Burr Oak Township is a civil township of St. Joseph County in the U.S. state of Michigan. As of the 2020 census, the township population was 2,639. The Village of Burr Oak is located within the township.

==Geography==
According to the United States Census Bureau, the township has a total area of 36.1 sqmi, of which 35.6 sqmi is land and 0.5 sqmi (1.36%) is water.

==Demographics==
As of the census of 2000, there were 2,739 people, 980 households, and 735 families residing in the township. The population density was 77.0 PD/sqmi. There were 1,065 housing units at an average density of 29.9 /sqmi. The racial makeup of the township was 97.55% White, 0.40% African American, 0.40% Native American, 0.29% Asian, 0.55% from other races, and 0.80% from two or more races. Hispanic or Latino of any race were 1.61% of the population.

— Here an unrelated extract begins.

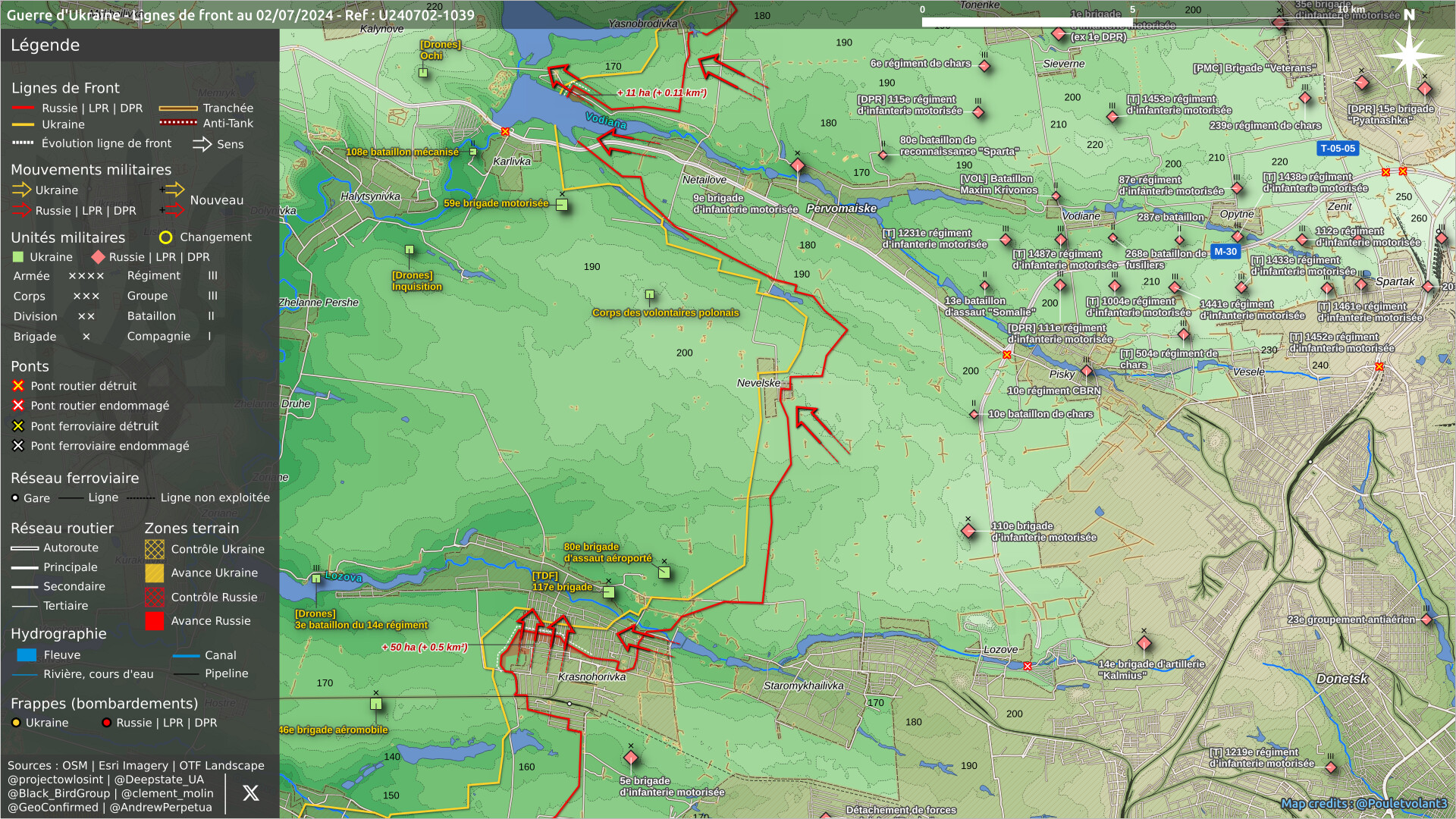Click the destroyed bridge marker near Karlivka
This screenshot has height=819, width=1456.
(x=506, y=132)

There were 980 households, out of which 35.4% had children under the age of 18 living with them, 61.4% were married couples living together, 8.3% had a female householder with no husband present, and 25.0% were non-families. 19.5% of all households were made up of individuals, and 9.7% had someone living alone who was 65 years of age or older. The average household size was 2.79 and the average family size was 3.16.

In the township the population was spread out, with 28.4% under the age of 18, 8.8% from 18 to 24, 28.8% from 25 to 44, 22.0% from 45 to 64, and 12.0% who were 65 years of age or older. The median age was 35 years. For every 100 females, there were 99.3 males. For every 100 females age 18 and over, there were 100.6 males.

The median income for a household in the township was $44,875, and the median income for a family was $48,458. Males had a median income of $36,036 versus $21,567 for females. The per capita income for the township was $18,266. About 4.8% of families and 6.9% of the population were below the poverty line, including 9.5% of those under age 18 and 2.0% of those age 65 or over.